La présence massive de criquets pèlerins suscite l’inquiétude à Laâyoune et dans plusieurs zones du sud du Maroc. Depuis le début de la semaine, d’importants essaims ont été observés dans des quartiers de la ville ainsi que dans des espaces ruraux environnants, ravivant les craintes des habitants quant aux répercussions sur les cultures, les pâturages et l’équilibre environnemental local.
Selon des sources locales, ces essaims proviendraient de zones plus méridionales avant de progresser vers la capitale des provinces du Sud. Cette situation intervient dans un contexte agricole déjà fragilisé par plusieurs années de sécheresse, ce qui accentue les préoccupations liées à la sécurité alimentaire et à la préservation du couvert végétal.
Les autorités locales se veulent toutefois rassurantes. Des responsables communaux indiquent que la situation reste sous contrôle et ne présente pas, à ce stade, de caractère alarmant. Les services techniques de la commune de Laâyoune mènent quotidiennement des opérations de traitement, notamment à travers la pulvérisation de pesticides ciblés afin de limiter la prolifération des criquets et de neutraliser les foyers identifiés.
Ces interventions s’inscrivent dans un dispositif plus large de lutte préventive.

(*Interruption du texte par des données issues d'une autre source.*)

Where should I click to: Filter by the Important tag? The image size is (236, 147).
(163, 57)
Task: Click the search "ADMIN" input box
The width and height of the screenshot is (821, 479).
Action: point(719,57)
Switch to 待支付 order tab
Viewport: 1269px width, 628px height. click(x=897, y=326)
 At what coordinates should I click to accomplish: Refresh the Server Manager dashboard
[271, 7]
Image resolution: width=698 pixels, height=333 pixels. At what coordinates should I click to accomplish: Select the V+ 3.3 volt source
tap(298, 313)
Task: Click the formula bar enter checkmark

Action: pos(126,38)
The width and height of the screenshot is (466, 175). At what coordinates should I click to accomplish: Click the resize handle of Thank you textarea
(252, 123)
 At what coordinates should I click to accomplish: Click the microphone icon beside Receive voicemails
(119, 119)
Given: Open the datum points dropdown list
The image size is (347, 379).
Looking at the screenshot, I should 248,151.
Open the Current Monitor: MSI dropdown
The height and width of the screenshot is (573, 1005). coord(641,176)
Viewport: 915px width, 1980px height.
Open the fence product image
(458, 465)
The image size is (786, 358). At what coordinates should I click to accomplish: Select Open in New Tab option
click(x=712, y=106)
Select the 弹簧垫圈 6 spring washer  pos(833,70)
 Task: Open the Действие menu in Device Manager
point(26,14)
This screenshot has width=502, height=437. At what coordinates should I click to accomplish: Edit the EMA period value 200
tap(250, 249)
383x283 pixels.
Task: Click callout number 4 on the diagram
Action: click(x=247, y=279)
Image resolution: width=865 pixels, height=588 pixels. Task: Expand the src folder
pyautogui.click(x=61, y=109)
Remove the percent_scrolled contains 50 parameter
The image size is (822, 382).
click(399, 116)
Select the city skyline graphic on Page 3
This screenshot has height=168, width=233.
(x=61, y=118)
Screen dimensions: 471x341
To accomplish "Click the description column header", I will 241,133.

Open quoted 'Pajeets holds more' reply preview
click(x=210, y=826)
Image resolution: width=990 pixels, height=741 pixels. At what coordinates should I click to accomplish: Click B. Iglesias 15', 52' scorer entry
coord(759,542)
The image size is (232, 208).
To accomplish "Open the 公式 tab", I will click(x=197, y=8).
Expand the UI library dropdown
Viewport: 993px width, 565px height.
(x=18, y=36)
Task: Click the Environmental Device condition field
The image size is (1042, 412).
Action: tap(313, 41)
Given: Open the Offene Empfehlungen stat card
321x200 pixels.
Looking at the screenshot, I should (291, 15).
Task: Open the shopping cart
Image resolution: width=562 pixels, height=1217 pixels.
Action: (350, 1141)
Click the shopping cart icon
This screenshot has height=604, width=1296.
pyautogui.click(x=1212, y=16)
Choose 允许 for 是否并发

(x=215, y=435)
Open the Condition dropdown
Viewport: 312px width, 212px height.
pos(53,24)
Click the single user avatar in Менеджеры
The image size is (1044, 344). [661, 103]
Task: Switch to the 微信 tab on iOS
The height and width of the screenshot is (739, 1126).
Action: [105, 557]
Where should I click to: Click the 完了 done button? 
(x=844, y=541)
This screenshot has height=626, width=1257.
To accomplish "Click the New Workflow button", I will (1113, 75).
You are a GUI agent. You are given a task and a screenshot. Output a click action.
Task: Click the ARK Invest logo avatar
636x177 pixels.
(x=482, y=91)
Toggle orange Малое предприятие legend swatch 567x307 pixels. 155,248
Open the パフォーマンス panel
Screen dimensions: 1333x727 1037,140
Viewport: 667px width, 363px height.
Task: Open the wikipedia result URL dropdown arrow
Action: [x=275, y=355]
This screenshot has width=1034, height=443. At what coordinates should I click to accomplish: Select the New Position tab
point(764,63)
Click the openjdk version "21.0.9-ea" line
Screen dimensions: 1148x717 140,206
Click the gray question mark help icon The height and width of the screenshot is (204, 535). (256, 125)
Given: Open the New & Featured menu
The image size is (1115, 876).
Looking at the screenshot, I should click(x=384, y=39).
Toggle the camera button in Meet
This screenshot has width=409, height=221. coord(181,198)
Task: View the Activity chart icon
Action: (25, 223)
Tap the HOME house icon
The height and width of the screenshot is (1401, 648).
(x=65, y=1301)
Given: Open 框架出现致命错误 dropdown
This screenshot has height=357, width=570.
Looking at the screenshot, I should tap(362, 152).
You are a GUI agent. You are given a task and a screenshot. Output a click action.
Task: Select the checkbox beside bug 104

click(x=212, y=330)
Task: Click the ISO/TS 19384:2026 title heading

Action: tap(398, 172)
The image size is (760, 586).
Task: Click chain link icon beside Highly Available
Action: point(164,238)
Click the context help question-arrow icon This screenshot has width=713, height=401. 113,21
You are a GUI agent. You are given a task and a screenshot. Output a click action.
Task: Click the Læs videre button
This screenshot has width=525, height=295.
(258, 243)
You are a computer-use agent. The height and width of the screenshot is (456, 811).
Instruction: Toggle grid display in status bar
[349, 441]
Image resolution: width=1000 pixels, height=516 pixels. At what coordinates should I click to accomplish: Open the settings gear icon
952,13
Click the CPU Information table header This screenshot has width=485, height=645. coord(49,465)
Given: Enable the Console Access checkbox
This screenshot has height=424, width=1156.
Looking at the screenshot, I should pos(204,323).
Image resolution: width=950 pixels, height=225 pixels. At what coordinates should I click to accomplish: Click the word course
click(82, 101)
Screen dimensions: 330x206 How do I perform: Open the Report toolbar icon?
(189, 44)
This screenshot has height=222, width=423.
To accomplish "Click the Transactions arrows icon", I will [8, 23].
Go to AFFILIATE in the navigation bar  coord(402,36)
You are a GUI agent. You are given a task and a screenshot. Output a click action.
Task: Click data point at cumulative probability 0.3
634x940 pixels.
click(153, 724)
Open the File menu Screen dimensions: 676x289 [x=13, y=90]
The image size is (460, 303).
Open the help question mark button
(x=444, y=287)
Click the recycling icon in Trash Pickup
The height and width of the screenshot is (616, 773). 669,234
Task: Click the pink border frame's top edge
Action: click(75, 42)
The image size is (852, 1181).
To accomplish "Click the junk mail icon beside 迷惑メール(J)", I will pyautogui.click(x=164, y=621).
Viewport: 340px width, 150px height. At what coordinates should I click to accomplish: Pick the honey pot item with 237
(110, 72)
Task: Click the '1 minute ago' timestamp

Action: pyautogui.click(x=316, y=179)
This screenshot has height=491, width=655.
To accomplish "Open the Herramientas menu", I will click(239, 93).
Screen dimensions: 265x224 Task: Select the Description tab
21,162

Les zones touchées font l’objet d’un suivi continu jusqu’à l’éradication complète des insectes, selon les mêmes sources, qui soulignent la mobilisation permanente des équipes sur le terrain.
Cette alerte locale fait écho aux mises en garde émises récemment par la Organisation des Nations unies pour l’alimentation et l’agriculture. À la fin de l’année dernière, l’institution onusienne avait signalé une recrudescence de l’activité acridienne dans le sud marocain, après l’observation de mouvements d’essaims en provenance de la Mauritanie vers des régions comme Guelmim, Tiznit et les zones sahariennes.
D’après les données publiées par l’organisation internationale, des populations de criquets adultes, matures et immatures, ont été recensées dans plusieurs secteurs, laissant craindre une extension progressive de l’invasion vers le nord. Le rapport précise également que les attaques se sont poursuivies durant le mois de novembre, renforçant les risques pour de nouvelles régions.
À la date du dernier bilan, plus de 4 184 hectares auraient déjà été traités dans le cadre d’opérations intensives de lutte antiacridienne, avec pour objectif de protéger les terres agricoles, les parcours pastoraux et les ressources naturelles restantes.